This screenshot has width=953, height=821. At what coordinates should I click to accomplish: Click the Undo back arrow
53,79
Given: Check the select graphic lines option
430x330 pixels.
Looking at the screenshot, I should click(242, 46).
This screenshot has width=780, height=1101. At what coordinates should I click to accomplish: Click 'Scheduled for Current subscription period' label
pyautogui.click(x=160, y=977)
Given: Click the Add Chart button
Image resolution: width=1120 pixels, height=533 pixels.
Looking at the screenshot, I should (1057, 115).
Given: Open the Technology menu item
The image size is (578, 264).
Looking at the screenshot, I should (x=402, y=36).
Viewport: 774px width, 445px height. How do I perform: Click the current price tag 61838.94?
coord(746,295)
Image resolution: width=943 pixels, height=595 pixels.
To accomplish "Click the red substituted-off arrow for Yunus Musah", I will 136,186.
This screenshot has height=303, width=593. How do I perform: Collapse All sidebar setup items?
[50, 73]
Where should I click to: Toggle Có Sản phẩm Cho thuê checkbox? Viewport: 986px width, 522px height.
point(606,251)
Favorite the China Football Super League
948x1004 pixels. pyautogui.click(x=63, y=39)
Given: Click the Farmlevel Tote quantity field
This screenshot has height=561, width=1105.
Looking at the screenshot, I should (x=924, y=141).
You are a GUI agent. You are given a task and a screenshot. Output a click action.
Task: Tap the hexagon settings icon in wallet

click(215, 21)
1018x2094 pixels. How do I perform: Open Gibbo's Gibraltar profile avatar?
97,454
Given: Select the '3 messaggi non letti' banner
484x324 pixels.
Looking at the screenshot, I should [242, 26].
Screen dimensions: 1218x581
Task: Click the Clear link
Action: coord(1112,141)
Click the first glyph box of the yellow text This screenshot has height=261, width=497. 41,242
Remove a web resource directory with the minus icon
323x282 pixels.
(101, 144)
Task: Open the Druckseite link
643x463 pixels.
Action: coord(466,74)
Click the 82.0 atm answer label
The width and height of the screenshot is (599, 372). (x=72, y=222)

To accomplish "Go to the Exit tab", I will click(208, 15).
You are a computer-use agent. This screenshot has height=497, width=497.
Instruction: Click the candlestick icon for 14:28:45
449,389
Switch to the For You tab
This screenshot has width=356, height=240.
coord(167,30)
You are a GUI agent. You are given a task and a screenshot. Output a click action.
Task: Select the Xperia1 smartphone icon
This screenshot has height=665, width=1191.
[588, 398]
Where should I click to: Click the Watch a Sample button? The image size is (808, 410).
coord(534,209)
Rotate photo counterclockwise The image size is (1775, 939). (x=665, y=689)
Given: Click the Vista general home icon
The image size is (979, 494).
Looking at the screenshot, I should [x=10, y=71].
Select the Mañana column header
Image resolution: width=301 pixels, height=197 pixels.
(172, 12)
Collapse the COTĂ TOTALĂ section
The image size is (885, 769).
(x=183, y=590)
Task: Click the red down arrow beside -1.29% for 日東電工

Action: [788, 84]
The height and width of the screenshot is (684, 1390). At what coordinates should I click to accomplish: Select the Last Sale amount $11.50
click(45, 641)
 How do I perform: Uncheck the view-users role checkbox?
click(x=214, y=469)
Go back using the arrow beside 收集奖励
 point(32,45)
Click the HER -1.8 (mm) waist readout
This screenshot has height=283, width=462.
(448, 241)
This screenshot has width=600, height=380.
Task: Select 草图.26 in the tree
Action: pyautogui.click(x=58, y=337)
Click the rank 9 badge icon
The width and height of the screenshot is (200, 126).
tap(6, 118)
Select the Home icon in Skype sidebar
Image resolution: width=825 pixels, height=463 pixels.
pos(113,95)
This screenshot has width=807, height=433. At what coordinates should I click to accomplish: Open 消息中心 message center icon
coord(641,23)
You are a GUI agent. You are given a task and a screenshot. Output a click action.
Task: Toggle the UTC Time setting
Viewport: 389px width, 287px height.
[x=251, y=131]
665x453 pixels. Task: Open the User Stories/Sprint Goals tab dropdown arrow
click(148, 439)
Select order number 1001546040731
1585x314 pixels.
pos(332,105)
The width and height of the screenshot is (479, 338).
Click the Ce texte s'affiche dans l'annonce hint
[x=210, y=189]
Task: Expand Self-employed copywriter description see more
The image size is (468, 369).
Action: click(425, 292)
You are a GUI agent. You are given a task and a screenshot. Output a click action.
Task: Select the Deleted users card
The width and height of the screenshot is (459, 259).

◆ ACTION ITEM:
Find the word "will" in the records and pull out each line that has it.

◆ YOUR SOLUTION:
To accomplish "Click the red substituted-off arrow for Yunus Musah", I will 136,186.
To accomplish "Go to the Exit tab", I will click(208, 15).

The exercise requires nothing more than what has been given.